The Jewish Light caught up with Singer for an interview on the background and motivation for his book.

What prompted you to expand your personal memoir of your family flight from Nazi Germany into a general audience book?

I wrote this book not as a memoir but as a cautionary tale of what can happen when economic conditions in a country undergo serious problems and blame is placed on minorities. We must never forget the lessons to be learned from the catastrophic events that were launched by the economic crisis in Weimar Germany.

What convinced your parents, Elsbeth and Rudolph Singer, that they had to leave Germany as soon as possible?
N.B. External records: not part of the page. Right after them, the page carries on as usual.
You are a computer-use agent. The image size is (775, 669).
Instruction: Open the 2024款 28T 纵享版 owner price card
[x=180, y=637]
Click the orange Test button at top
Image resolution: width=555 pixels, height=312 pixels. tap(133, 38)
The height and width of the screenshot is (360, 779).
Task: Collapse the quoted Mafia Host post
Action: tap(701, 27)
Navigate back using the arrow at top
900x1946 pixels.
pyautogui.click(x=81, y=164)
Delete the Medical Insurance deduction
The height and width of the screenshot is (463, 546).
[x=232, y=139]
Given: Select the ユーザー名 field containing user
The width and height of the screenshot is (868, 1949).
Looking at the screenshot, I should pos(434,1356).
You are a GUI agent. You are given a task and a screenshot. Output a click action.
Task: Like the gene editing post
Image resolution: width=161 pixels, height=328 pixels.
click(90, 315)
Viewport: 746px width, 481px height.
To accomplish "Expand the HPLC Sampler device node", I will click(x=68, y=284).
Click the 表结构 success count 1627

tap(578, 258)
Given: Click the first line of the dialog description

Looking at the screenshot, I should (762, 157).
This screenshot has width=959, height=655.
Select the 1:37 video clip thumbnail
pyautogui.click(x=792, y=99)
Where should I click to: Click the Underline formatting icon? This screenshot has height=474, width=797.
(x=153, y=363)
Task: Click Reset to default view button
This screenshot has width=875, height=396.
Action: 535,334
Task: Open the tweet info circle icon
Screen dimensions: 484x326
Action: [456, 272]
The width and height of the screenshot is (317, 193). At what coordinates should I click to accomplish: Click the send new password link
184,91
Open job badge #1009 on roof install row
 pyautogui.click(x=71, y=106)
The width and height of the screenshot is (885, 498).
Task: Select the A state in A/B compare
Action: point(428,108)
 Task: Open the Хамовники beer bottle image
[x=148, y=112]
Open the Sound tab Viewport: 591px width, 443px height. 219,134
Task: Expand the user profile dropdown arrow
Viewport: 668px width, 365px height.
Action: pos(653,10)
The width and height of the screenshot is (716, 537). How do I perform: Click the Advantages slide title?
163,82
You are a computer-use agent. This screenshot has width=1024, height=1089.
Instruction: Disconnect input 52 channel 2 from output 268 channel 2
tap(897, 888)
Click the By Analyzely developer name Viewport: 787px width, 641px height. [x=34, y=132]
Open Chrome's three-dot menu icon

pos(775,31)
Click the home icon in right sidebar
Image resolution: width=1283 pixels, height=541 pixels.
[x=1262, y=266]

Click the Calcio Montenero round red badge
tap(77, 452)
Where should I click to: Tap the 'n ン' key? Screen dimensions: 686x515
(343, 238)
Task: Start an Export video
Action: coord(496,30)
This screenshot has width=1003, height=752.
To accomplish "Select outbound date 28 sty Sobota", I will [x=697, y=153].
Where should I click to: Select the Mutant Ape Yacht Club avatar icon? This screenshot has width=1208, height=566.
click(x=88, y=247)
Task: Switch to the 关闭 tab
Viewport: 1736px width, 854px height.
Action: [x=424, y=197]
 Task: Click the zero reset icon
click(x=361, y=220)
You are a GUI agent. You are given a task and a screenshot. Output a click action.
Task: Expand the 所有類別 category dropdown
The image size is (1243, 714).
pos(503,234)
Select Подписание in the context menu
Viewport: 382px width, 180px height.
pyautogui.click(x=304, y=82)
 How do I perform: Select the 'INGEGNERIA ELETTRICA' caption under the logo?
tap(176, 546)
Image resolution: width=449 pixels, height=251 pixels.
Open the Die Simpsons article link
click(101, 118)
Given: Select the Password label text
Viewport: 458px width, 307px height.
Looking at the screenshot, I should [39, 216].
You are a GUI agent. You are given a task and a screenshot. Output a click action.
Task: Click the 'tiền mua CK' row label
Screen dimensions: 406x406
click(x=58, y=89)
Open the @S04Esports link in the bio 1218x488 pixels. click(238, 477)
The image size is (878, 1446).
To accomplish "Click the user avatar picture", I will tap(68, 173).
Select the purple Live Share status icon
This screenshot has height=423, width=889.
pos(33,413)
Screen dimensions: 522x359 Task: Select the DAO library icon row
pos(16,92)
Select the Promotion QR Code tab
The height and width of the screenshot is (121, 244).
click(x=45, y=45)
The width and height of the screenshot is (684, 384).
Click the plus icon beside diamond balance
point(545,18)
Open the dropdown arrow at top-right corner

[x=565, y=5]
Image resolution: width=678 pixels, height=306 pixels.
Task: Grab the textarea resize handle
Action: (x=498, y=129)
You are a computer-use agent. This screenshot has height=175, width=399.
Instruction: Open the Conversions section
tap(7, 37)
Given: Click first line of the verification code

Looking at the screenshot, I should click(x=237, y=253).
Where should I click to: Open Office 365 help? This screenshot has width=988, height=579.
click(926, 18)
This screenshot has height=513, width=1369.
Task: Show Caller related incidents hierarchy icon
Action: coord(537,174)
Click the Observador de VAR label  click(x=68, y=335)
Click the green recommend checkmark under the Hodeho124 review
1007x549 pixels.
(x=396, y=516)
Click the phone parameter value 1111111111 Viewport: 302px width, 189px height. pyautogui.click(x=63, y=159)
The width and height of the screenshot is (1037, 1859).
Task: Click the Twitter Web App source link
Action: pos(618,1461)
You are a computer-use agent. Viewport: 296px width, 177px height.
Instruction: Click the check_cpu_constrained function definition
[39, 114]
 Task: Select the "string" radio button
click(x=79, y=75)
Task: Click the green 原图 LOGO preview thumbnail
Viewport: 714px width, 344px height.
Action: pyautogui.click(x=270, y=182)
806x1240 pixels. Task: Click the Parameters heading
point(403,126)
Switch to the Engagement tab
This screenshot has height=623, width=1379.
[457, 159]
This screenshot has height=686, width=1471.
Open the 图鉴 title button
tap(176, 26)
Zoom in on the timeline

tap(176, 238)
In 1938 the Nazi terror grew and my family tried desperately to leave Germany. In the days leading up to Kristallnacht, my father’s Christian friends warned him that the Nazis were looking for him. My parents knew that they could not wait in Germany until December for their ship to leave for the Netherlands. They were fortunate that our relative in Nice was able to get us permission to be in France for one week starting Nov. 10, 1938.

You describe your mother’s family as “the businessmen” and your father’s family as “the lawyers.” Did that background influence your own decision to become an attorney?

My grandfather was a lawyer in Rottweil, Germany, and was the last head of the Jewish community from 1932 to 1938. My father was admitted to the Stuttgart bar in the fall of 1925 and was able to have a successful practice until September 1933, when Jews were forbidden to practice law. He told me about the cases he handled and was able to help German refugees fill out the forms to get compensation from the German government. For these reasons, I decided I also wanted to be a lawyer to help people.

You were not quite three years old when you and your parents left Germany for the United States. Do you have any memories of your very young childhood in Germany? When did you become aware of the fact that your background differed from those of your fellow children here?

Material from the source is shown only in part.